── Information provided

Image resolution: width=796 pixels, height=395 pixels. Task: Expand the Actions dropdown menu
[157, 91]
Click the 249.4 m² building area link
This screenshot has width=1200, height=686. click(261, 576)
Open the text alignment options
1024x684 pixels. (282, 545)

────
── Information provided

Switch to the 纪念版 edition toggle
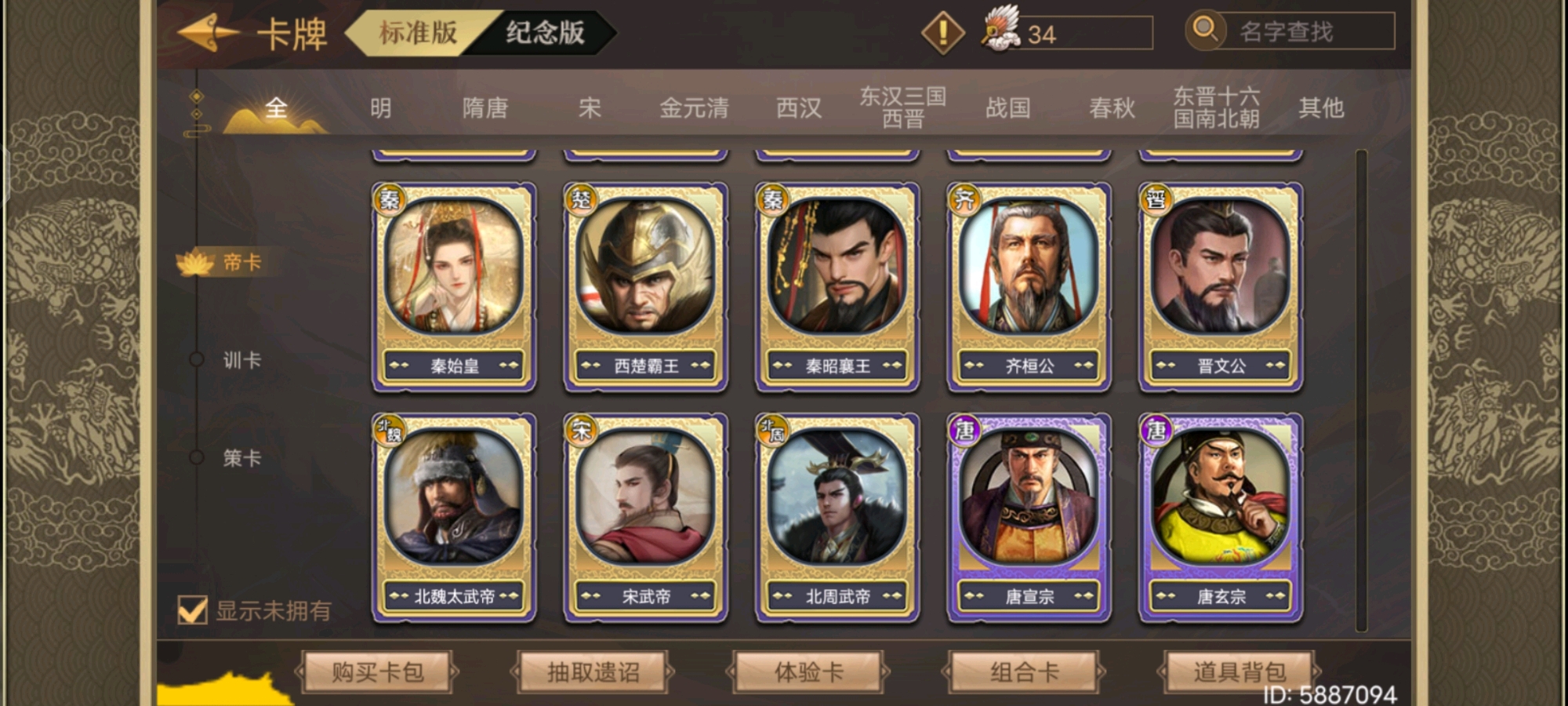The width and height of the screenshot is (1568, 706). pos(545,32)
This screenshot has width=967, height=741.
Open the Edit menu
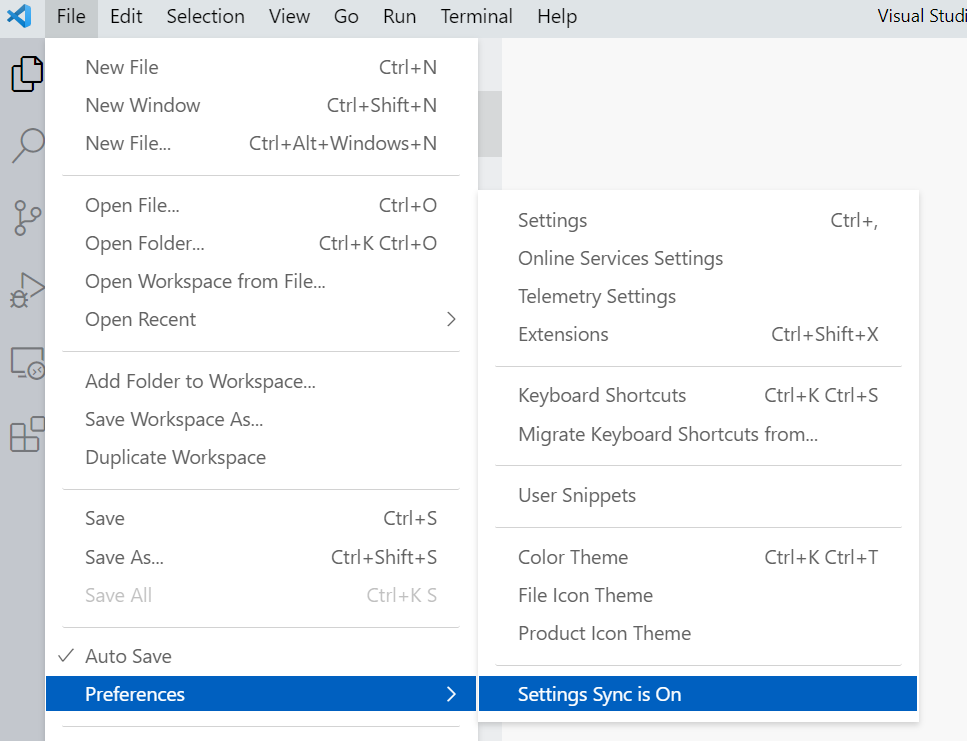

────

§ **Written task**
Take the lines of the items beginning with the line containing "Click the 249.4 m² building area link" and continuing through the line containing "1024x684 pixels. (282, 545)", and swap "text alignment" for "font size". Write out only those lines, with everything else left unchanged.

§ **Full solution**
Click the 249.4 m² building area link
This screenshot has width=1200, height=686. click(261, 576)
Open the font size options
1024x684 pixels. (282, 545)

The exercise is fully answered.